Even now, the helium reserve remains a major player. About 40 percent of the U.S. helium supply still flows through Amarillo, as the reserve sends crude helium to private refineries along a pipeline snaking from Texas to Kansas.
“In the past, we were considered a flywheel—whenever there were impacts in the delivery system, we could ramp up and produce and keep enough helium in the system, where the shortages were short-term,” says Samuel Burton, the field manager at the BLM field office in Amarillo. “Now, as we wind down our program, there really needs to be more helium found, more production created, and more secure delivery systems in place.”
The move to close the reserve worries U.S. scientists. In the last decade, the price of helium has gone up more than 250 percent, dealing a blow to some research budgets. In a 2016 report assembled by three scientific societies, some researchers described forfeiting their summer salaries just so they could afford the helium to do their experiments.
Through a reimbursement system, the Federal Helium Reserve currently lets federal agencies and some large federally funded research labs get subsidized helium from private refiners. William Halperin, a physicist at Northwestern University, gets his helium under the program, and he says that the reserve's closure would be deeply disruptive.

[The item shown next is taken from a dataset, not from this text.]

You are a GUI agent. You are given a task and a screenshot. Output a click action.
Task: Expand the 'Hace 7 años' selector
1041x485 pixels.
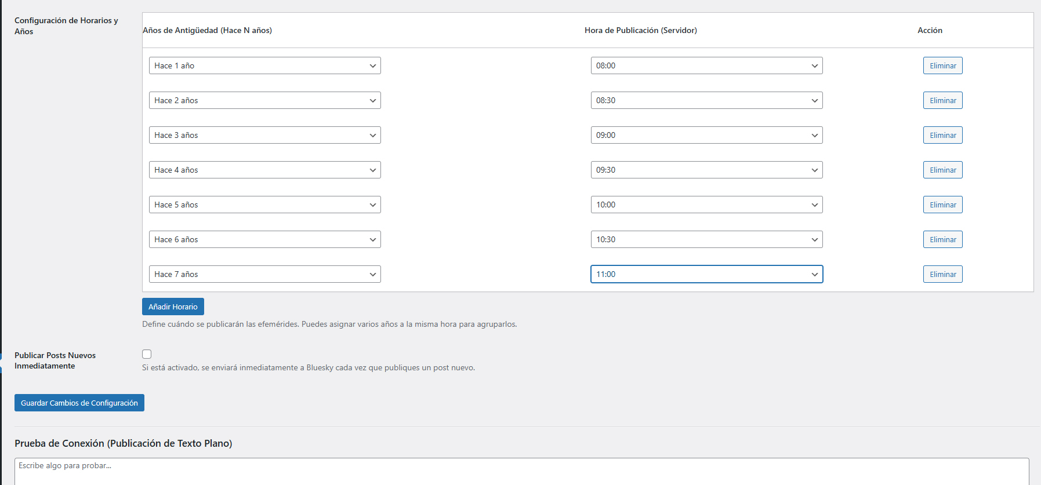264,274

“We're bordering on a non-availability crisis,” he says.
The U.S. government is aware of the pending problem, and some agencies are working to fix it. The National Science Foundation, for instance, is running a small-scale program to outfit labs with systems that recycle and re-liquify helium.

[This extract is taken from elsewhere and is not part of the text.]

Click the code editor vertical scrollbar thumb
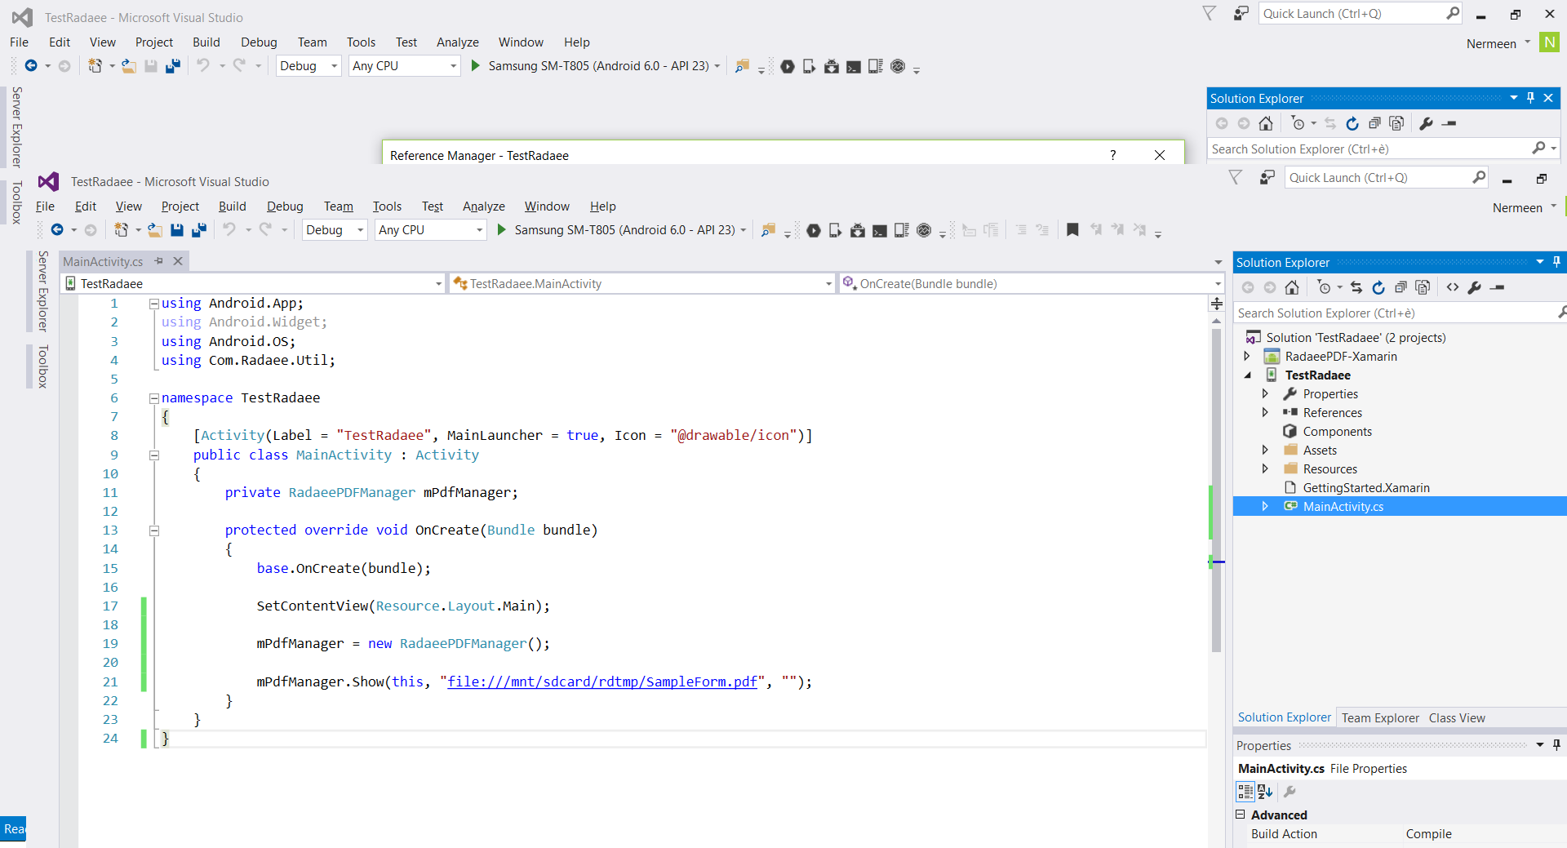The height and width of the screenshot is (848, 1567). pyautogui.click(x=1216, y=490)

“This initiative gets people to be aware of [helium] as a true nonrenewable resource,” says Sophia Hayes, a chemist at Washington University in St. Louis who coauthored the 2016 report.
APS's Elsesser thinks that more could be done. He'd personally prefer that the reserve stay open, but regardless, he advocates for royalties on helium sales that could fund recycling technology and research for alternatives to the gas.
New helium plants in Russia and Qatar are coming online in the next few years, but Elsesser and other experts also note that helium is, in some applications, irreplaceable—which makes the need to use it wisely all the more important.
“Industry and scientists are going to be really creative,” says Kornbluth, the industry consultant. “If we get to the point where we just can't keep up with demand, either prices will go up to create new incentives to find more, or we're going to develop substitute technologies that don't rely on helium.”